Rennie didn’t share his confidence. “Are we near anything? A town or a village?”
“There’s nothing for miles.”
That would account for the acute loneliness that seemed to pervade every corner of the room. The secluded place, made even more secret by her sightlessness, made Rennie feel lost.
“You live here all by yourself?”
“Yes.”
The deep, single-word reply made her shiver. What kind of man shunned the company of others, preferring to live among the creatures of the swamp? What caused that alienating tone in his voice? Why did she sense that, despite the invitation, she was not welcome?
A part of her didn’t want to know. And maybe none of that mattered. She was safe, for the time being at least, and that’s what was important to her. Later, when she could think more clearly, she would decide what to do. Later, when her sight was restored and she could see the face of the man whose very essence was in the air she breathed.
Her exhausted mind battled to stay awake as her head grew heavy. “What if—” The words, almost too unbearable to utter, emerged as a choked whisper. “What if my sight doesn’t return?”

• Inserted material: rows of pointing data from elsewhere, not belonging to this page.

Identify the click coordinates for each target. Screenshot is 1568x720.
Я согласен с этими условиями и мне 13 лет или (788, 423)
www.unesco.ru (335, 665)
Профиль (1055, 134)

The wooden planks beneath his feet squeaked when he stood up and walked away. “There are no guarantees in life.”
There was no harshness in his voice, only a ring of hopeless resignation, as if he knew firsthand about there being no guarantees in life, and Rennie could not help but wonder what it was that had wrung all the hope out of him.
She felt herself growing drowsy. Her own voice sounded far off, her words as if she’d had too much to drink. “What did you put in that tea?”
“Something to make you sleep.”
She smiled weakly. “An old Indian remedy?”
“Nothing you can’t buy at a health food store.”
He was annoyed, but she was neither worried nor frightened. For one thing she was feeling far too light-headed to entertain any dangerous notions about him. For another, even in her muddled state something told her that beneath the annoyance and unfriendly tone beat the heart of a kind man. Why would he bother to help her if he were not good-hearted? The undercurrent of wildness she had initially perceived about him must have been the workings of a weak and vulnerable imagination.